ガッコ ノ センセ ノ オトモダチ vol.1186

はしご酒(Aくんのアトリエ) その六百と十七

「オノレガ タダシイナラ イノチガケデ ソノタダシサヲ ウッタエルベキ」

 「社会的、経済的、弱者は、おそらく、そんなコトはできない。でも、できないからといって自暴自棄になる必要など、微塵もない。余計なコトでエネルギーをムダに消費することほど愚かなコトはない。だって、できないから弱者なのだ。そんな弱者に、あの人たちは、いったい、ナニを求めようと、強(シ)いろうと、しているのだろうか。と、いうようなコトが、結構、そこかしこであったりするんだよな~」、とAくん。

 彼が、熱く語り始めたその話のその主旨の、せいぜい半分ぐらいしか掴(ツカ)み取ることはできないが、ドコまでも、弱者のコトなどお構いなしに、強者は強者の論理で突き進もうとするのだ。と、いうことだけは、痛いほど伝わってくる。

 そう、よほどの心ある賢者でない限り、強者は、ドコまでも、ドコまでも傲慢でエラそうな強者のままなのである。

 「ちなみに、よく、巷で耳にする、ワード。が、コレ。『己が正しいのなら、命懸けで、その正しさを訴えるべき』」

 それ、正論。

 その通り、逃げてはいけない。己の正しさに絶対の自信があるのなら、ソコから逃げるべきではない。

 でも、たいていは、とりあえず逃げたくなる。だって、この国のピーポーたちは、忘れっぽいから。時間が経てば、ほぼ、「そんなコト、ありましたかな~」ということになる。だから、どうしても、ジッと黙って、やり過ごしがちだ。

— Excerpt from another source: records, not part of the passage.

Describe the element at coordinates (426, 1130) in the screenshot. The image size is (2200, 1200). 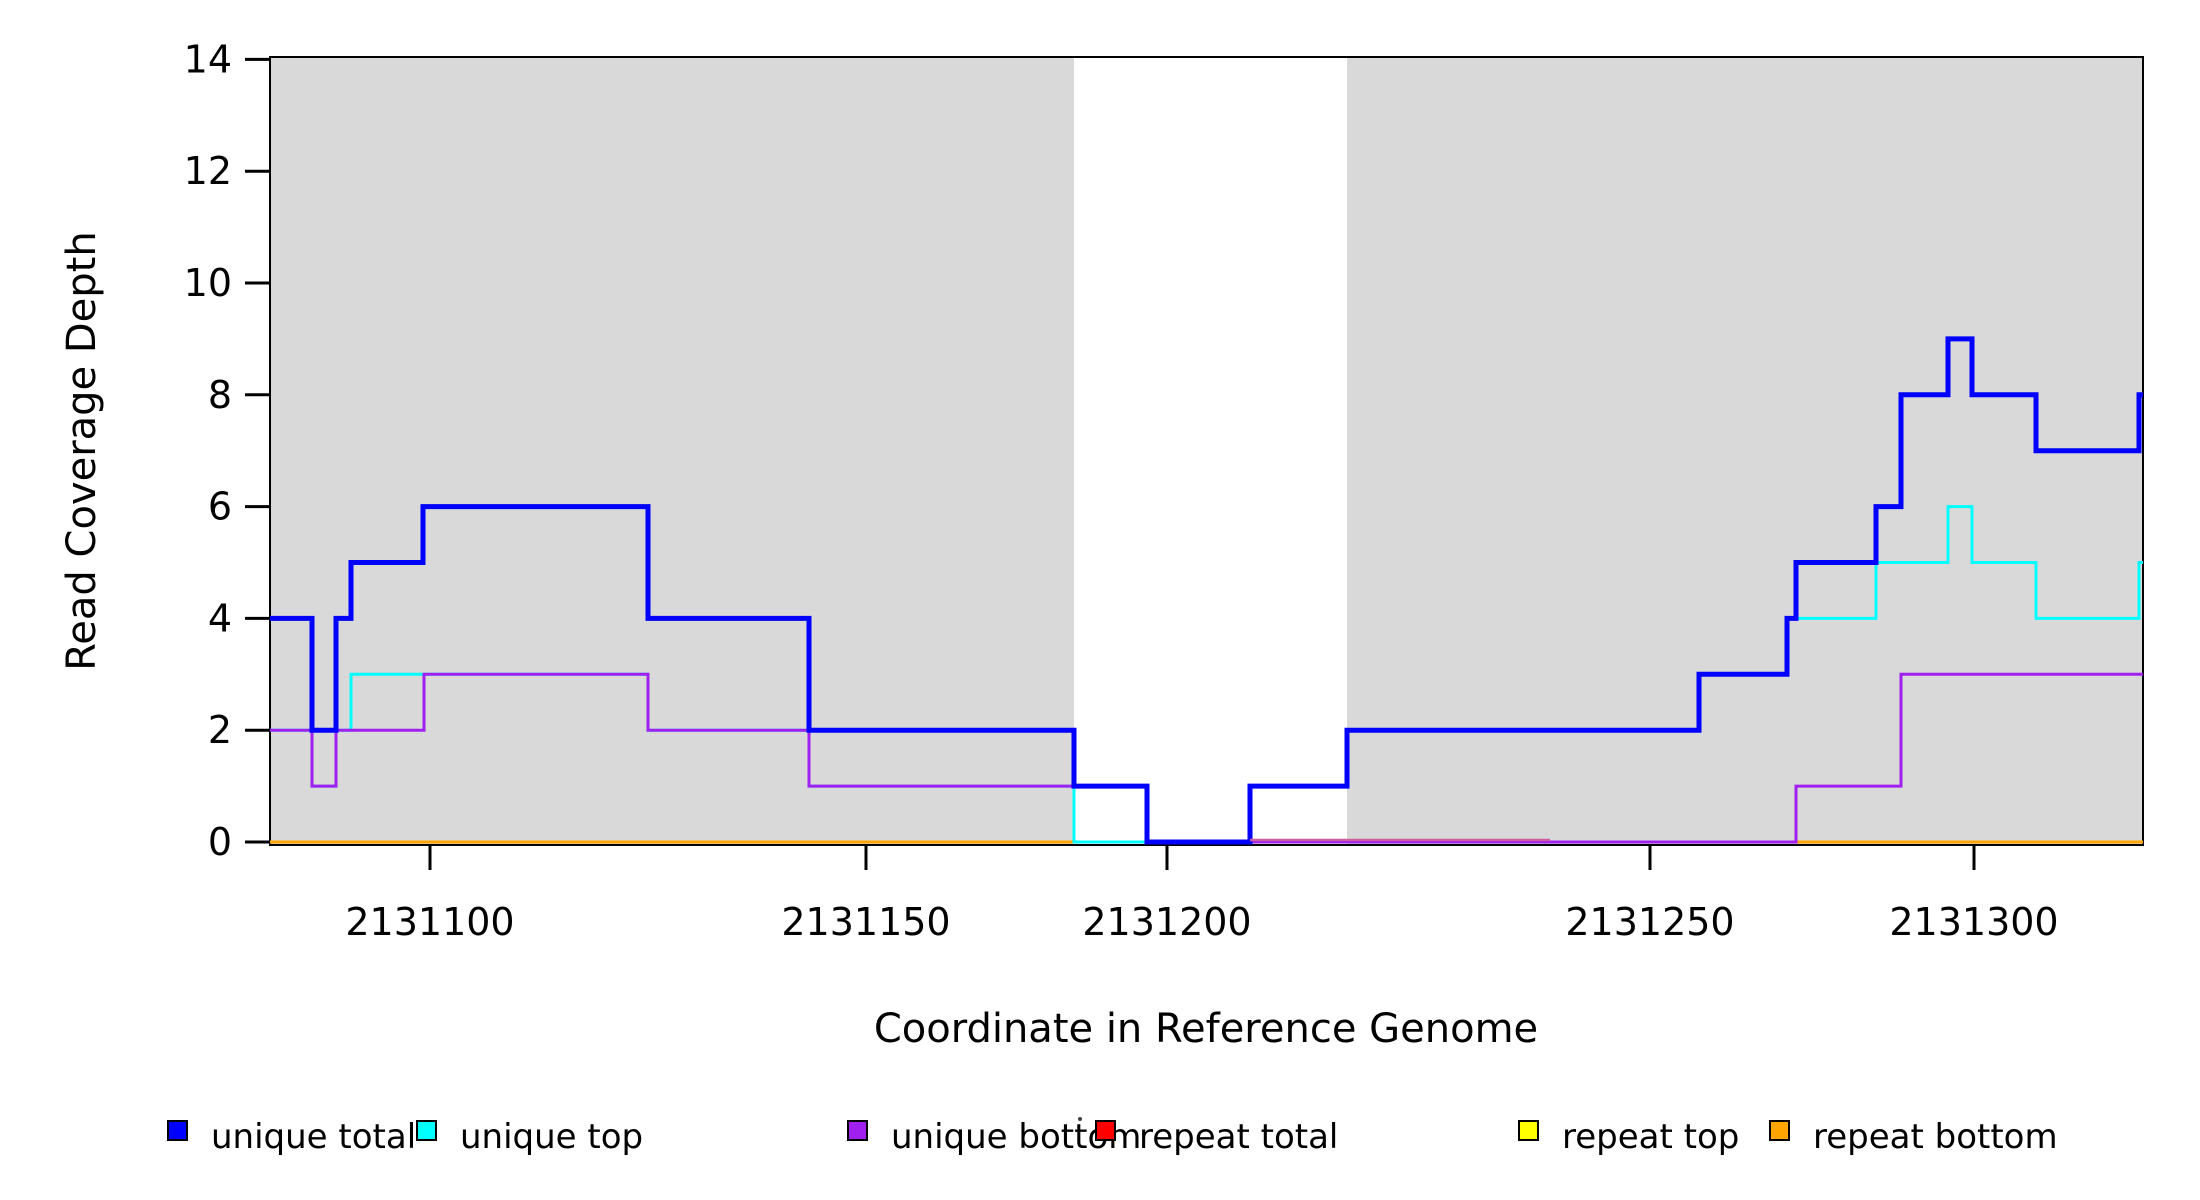
I see `legend-swatch-unique-top` at that location.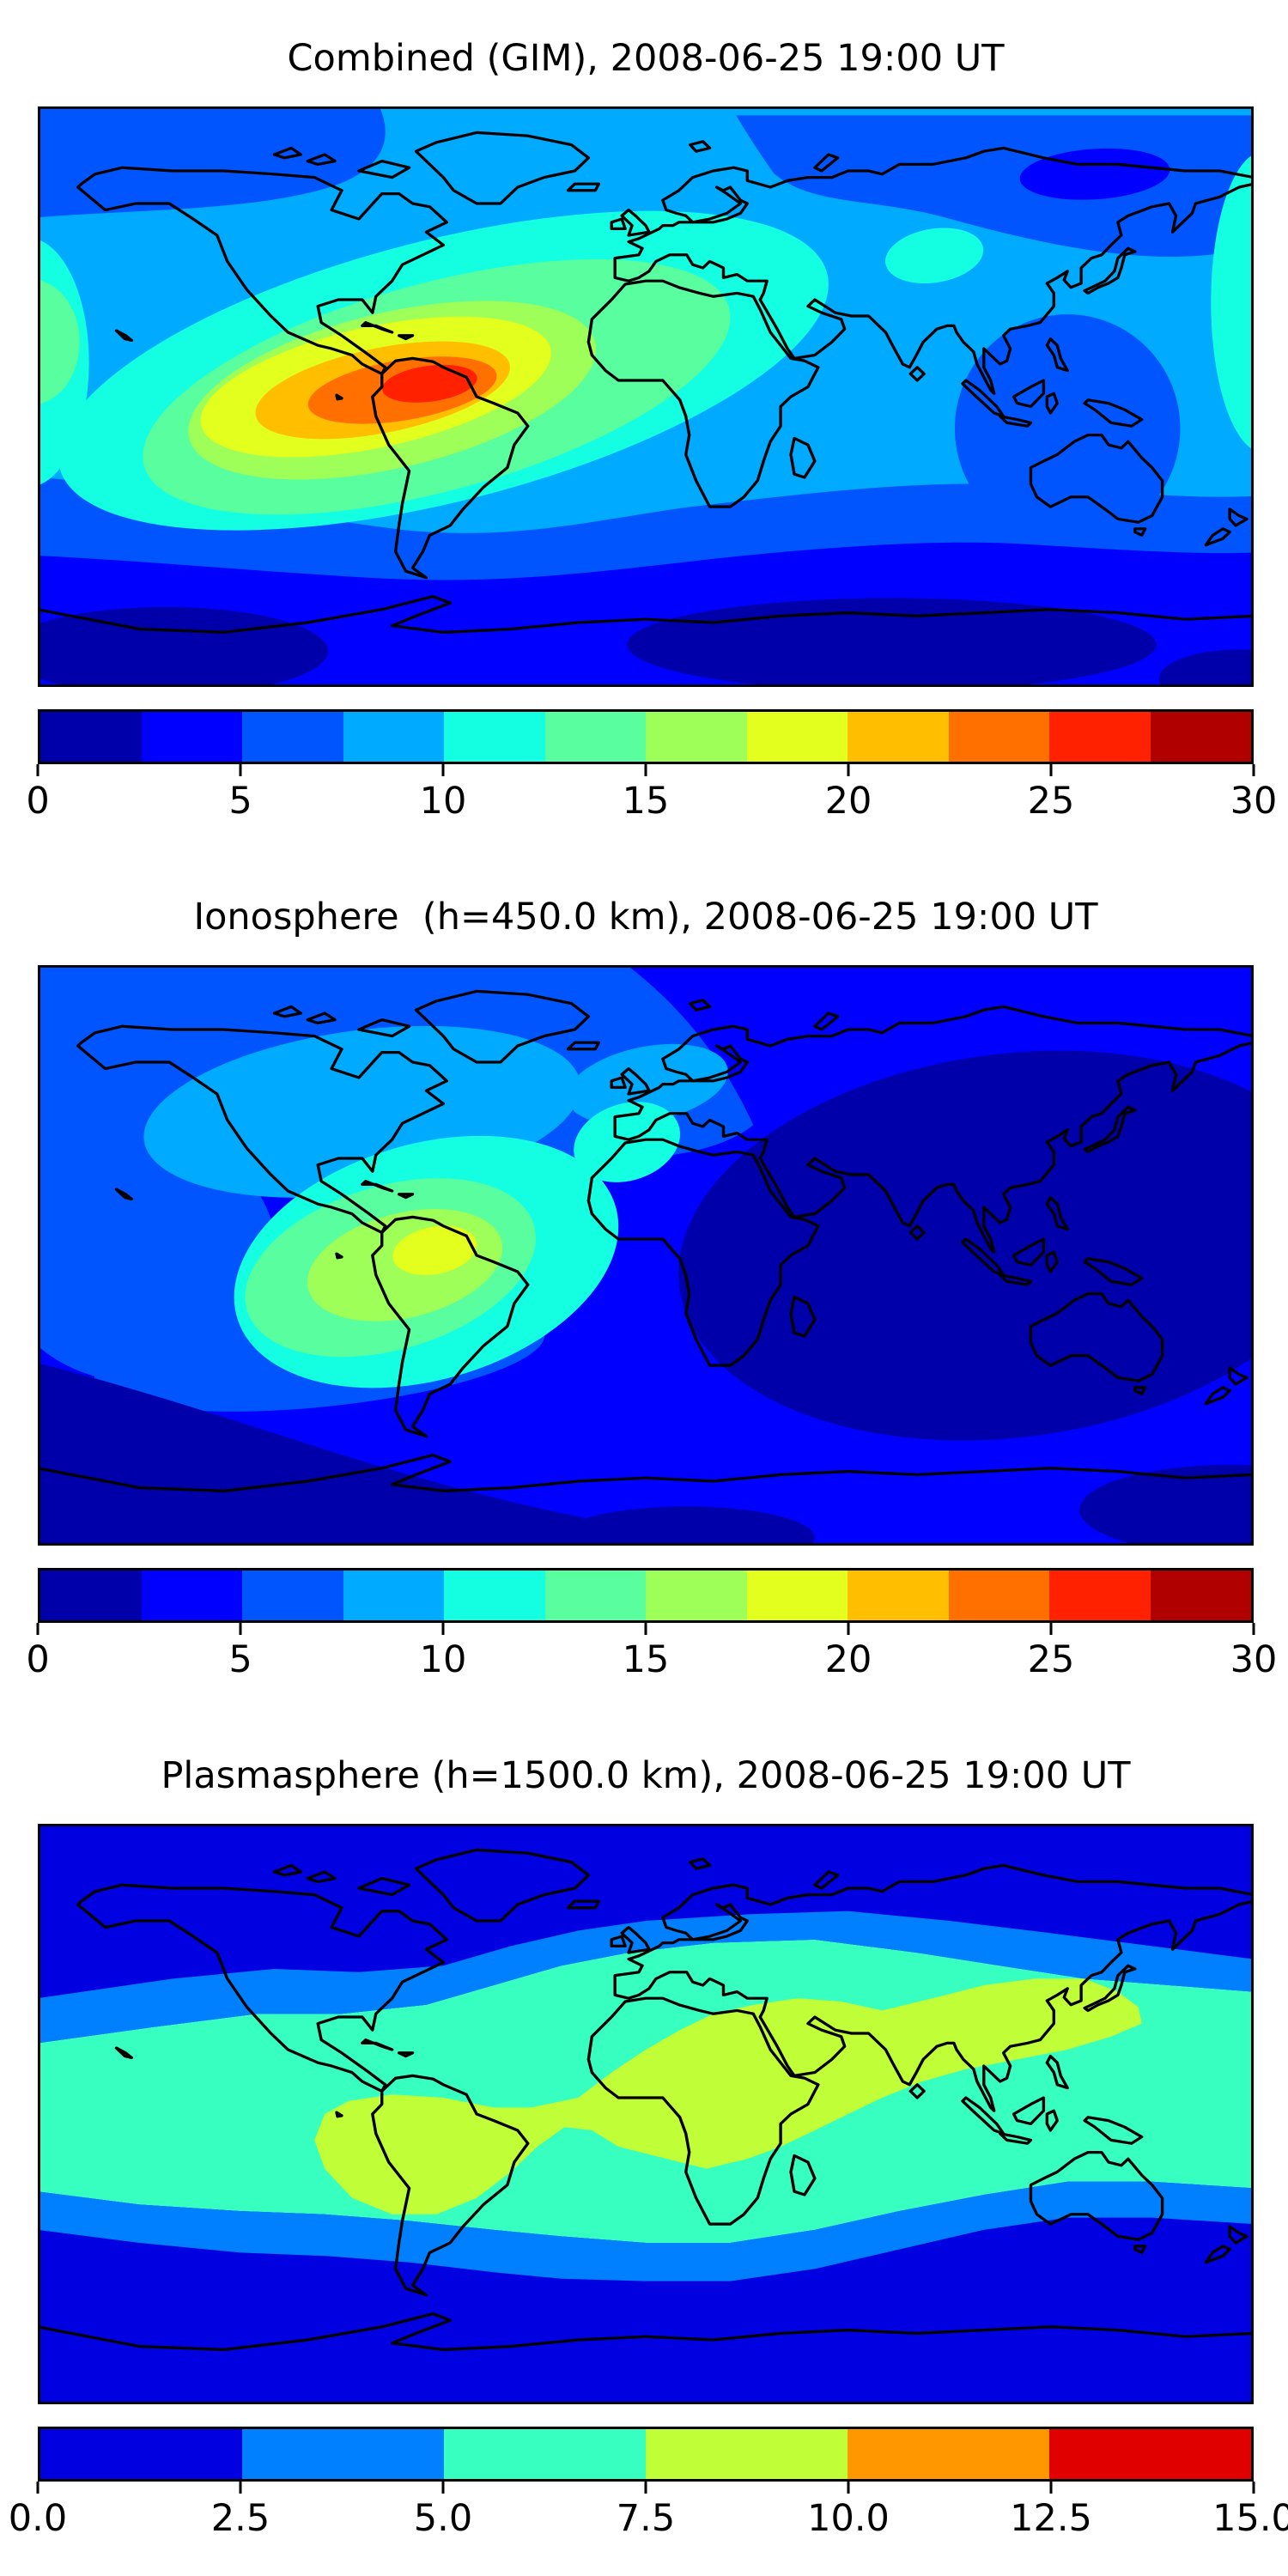 Image resolution: width=1288 pixels, height=2576 pixels. Describe the element at coordinates (646, 59) in the screenshot. I see `page-title: Combined (GIM), 2008-06-25 19:00 UT` at that location.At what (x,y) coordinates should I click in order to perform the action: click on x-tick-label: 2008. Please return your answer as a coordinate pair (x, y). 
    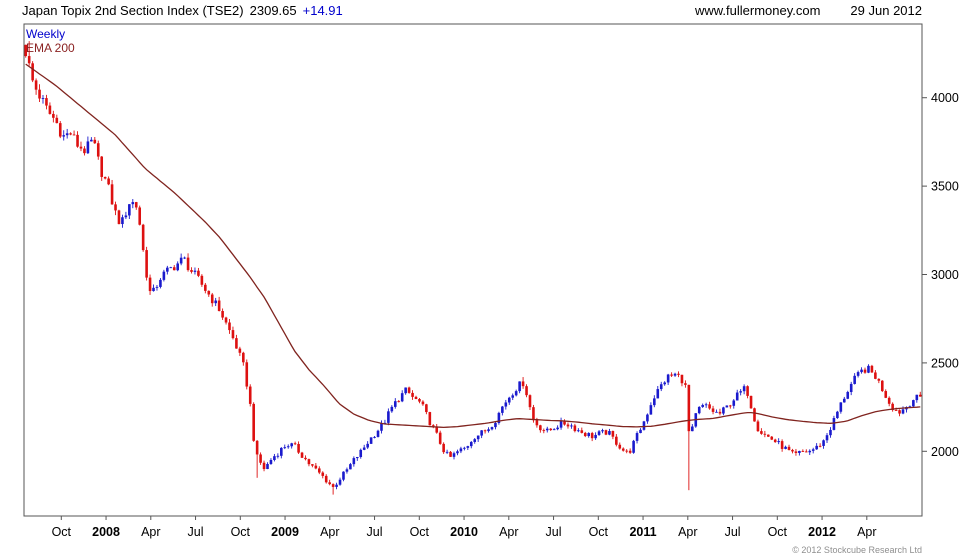
    Looking at the image, I should click on (106, 532). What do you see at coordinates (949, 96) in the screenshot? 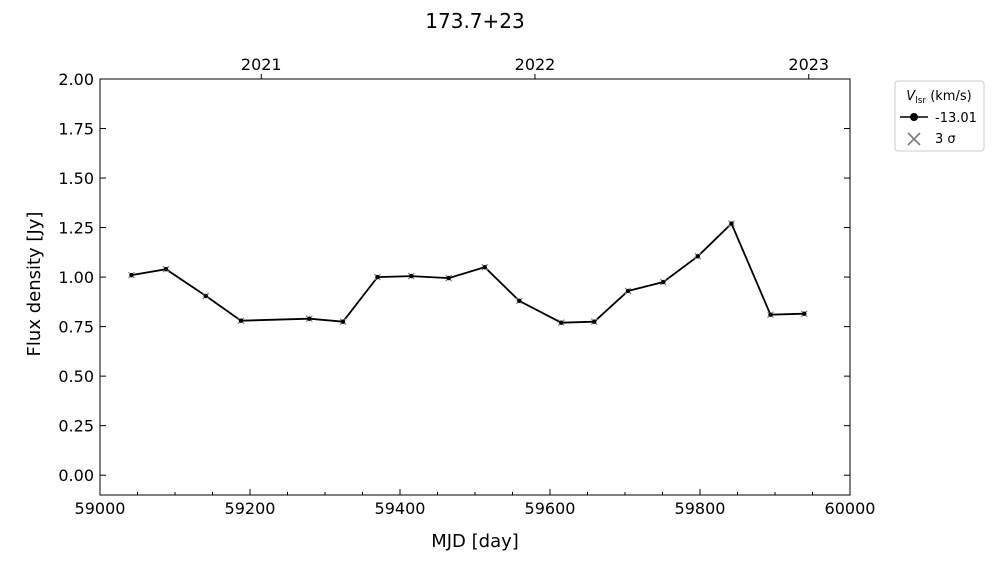
I see `legend-title-rest: (km/s)` at bounding box center [949, 96]. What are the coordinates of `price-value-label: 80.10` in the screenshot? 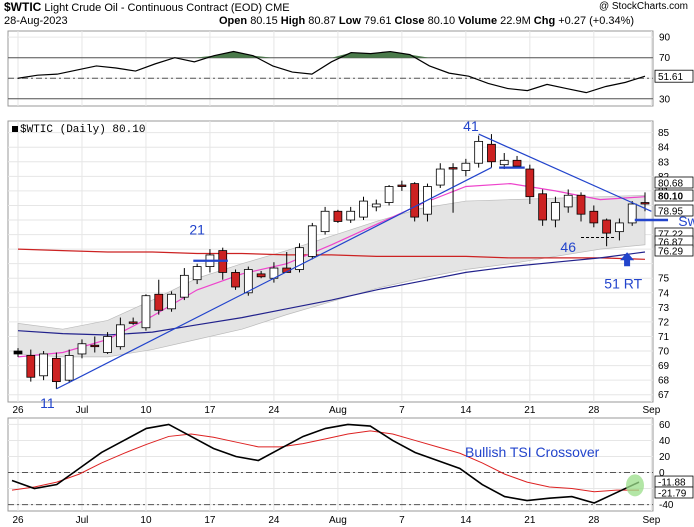 It's located at (670, 198).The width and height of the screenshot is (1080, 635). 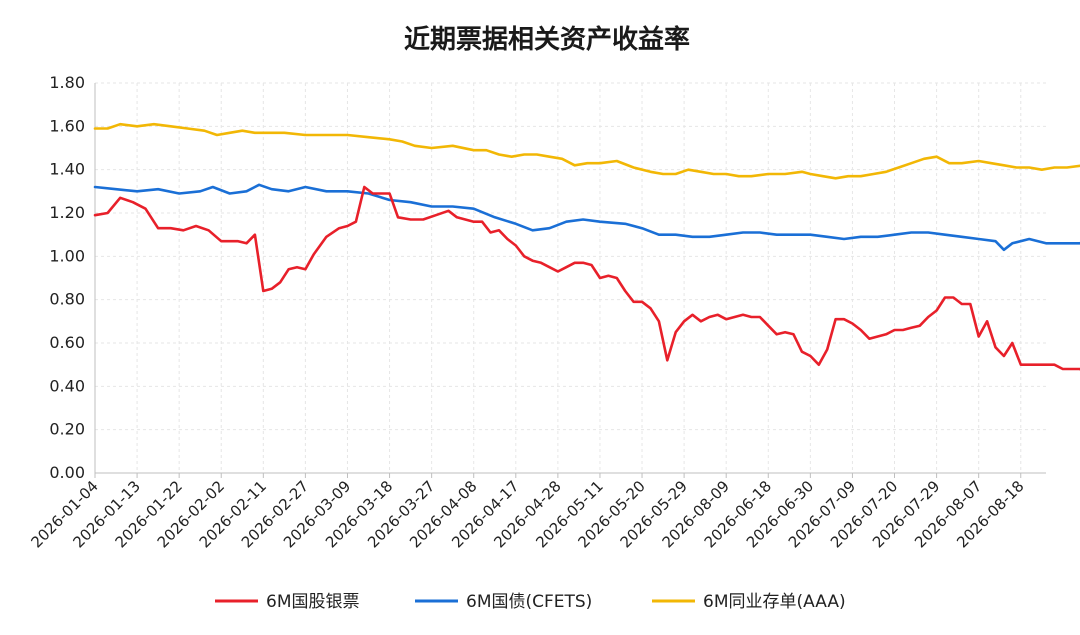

もちろん、好ましいコトではない。

 「ただし、このワード、圧倒的強者に対してのみに許されるワードであることを、けっして忘れてはいけない」

 ん?

 「まかり間違っても、圧倒的弱者に、被害者に、対して、『己が正しいのなら、命懸けで、その正しさを訴えるべき』などと軽々しくホザくべきではない」

 ん~、それ、も、正論。

 その通り、ホザくべきではない。

 もう、そろそろ、いい加減、「加害者と被害者は対等ではない。被害者は、場合によっては恐るべきセカンドレイプのターゲットにさえなってしまう、そんな憂き目にさえ遭ってしまう、のだ」というコトぐらい、わかってもよさそうなものなのに、テレビ画面のその奥で、持論を展開されておられる(ように見えても、実は、本人の意見なのではなく、局主導の既成のレールに乗っかったモノに過ぎないのかもしれないけれど)、一部の似非(エセ)コメンテーターたちには、その理解、かなり難しいようだ。

 「そういえば、ドコかの放送局のトップが、『番組内で、圧倒的強者の加害者と圧倒的弱者の被害者との公開バトルを』みたいなコトを宣っていたようだが、あのトップ、その被害者が自分の娘さんであったとしても、『視聴率のためなら被害者でも娘でも使えるモノはナンでも使うぜ~』と、そんなバカげた戯(タワ)けたコトを、悪びれる様子もなく平然と、ホザいてみせることができたのだろうか」

 ん~。

 まさか、いくらなんでもソコまで魂が腐り切ってしまっているとは思いたくないが、少なくとも、被害者に、弱者に、寄り添おうという気持ちは、ゴソッと、見事なまでに抜け落ちてしまっているように、見える。